Apple surmised that whether they communicated or not, journalists would write the Cook-in-China story, and these stories would need visuals. And if they prevented the media from taking their own shots, they would probably use the Apple-controlled photos.

They were right.

It’s a page right out of the Steve Jobs playbook called “Scarcity.”

It’s also fascinating to see how the credit for the photos played out. The wire services, Bloomberg, Reuters and AFP, identified the photos as coming from Apple. But as media properties published their own stories and needed visuals, they pulled photos from the wire services, often dropping Apple as being the source (which you see in the LA Times photo above).

Turning to the research, our crack team put together a chart on Apple’s media footprint.
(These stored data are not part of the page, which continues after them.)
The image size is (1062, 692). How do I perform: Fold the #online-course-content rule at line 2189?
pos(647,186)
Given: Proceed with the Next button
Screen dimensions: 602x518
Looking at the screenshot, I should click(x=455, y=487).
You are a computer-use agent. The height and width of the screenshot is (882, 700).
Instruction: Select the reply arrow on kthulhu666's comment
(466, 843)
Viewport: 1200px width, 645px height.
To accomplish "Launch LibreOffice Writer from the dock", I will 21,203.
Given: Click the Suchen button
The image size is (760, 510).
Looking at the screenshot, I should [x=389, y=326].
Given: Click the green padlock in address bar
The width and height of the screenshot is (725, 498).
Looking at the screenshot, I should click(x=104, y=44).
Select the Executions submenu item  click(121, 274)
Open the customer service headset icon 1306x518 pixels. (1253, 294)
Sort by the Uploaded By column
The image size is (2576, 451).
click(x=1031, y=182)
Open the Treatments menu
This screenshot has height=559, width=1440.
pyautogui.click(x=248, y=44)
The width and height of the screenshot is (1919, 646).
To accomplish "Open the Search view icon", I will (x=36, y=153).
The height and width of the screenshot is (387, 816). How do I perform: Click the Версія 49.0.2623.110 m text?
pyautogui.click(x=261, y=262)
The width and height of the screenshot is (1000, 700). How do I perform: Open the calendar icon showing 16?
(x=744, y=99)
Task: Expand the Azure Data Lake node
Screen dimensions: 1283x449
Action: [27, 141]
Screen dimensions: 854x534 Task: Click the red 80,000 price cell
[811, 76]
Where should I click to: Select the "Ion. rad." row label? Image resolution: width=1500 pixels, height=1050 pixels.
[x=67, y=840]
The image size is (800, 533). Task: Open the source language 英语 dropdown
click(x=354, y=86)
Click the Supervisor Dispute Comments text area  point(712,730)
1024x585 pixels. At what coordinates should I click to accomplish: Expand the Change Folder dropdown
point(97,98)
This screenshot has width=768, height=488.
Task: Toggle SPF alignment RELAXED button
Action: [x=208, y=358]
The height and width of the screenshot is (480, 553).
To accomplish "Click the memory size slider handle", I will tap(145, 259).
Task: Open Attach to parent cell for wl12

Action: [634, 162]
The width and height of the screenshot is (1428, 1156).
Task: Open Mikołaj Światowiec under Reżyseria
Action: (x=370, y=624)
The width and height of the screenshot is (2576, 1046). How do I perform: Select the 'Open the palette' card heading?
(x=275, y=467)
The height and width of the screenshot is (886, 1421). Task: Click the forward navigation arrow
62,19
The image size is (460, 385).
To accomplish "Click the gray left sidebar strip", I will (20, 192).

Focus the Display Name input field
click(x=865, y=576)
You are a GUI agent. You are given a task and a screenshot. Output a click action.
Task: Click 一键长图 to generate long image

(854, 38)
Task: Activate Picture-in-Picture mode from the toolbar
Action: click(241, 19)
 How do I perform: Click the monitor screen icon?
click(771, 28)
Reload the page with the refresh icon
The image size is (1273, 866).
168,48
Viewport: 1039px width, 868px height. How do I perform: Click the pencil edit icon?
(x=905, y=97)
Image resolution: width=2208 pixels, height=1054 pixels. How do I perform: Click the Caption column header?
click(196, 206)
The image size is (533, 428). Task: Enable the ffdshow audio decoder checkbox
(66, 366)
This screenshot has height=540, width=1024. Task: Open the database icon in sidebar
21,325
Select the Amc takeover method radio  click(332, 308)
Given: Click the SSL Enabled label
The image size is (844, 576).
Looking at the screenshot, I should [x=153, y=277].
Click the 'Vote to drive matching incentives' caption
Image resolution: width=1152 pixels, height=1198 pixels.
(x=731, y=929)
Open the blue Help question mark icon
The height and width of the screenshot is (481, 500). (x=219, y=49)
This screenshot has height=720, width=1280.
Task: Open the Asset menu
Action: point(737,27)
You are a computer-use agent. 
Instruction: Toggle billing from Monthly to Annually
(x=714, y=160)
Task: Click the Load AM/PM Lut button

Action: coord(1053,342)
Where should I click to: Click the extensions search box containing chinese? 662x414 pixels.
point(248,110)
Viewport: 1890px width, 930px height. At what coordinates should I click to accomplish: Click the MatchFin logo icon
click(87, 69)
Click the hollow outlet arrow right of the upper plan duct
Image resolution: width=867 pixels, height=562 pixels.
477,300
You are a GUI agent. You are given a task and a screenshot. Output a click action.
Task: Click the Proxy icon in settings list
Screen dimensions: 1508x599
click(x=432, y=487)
It depicts Apple’s media footprint — defining media footprint as the number of stories in Factiva’s major news and business sources — during Jobs’ last five years and Cook’s first five years.

Apple Tim Cook Steve Jobs media footprint

Before going further, I recognize that this isn’t exactly a scientific approach to dissecting Apple’s media footprint. Obviously, it doesn’t account for the qualitative side of coverage. Still it gives us a horseshoe-close macro look at Tim Cook’s Apple in the media compared to Apple with Jobs in charge. The conclusion — Apple’s media coverage has not suffered since the passing of Jobs.

Without sifting through all 124,948 articles — now there’s a torturous task for our interns — we can still rationalize the three anomalies in the data. The roughly doubling of coverage from 2009 to 2010 came from the introduction of iPad and the deterioration – and speculation – of Jobs’ health. The spike in 2012 was a byproduct of all eyes on Timmy. And this year’s jump traces to Cook’s decision to stand up to the Department of Justice in not helping to access an iPhone used by one of the San Bernardino shooters.

Putting these events to the side, it seems fair to conclude that Apple’s media footprint has been up and to the right under Cook’s tenure. As noted earlier, he wasn’t going to replicate Jobs’ mastery of storytelling. Still, in his own way, he’s continued Apple’s history of building its brand through media relations.

Of course, it doesn’t hurt that Apple has grown into a $600 billion company — so a new sous chef at the HQ becomes newsworthy.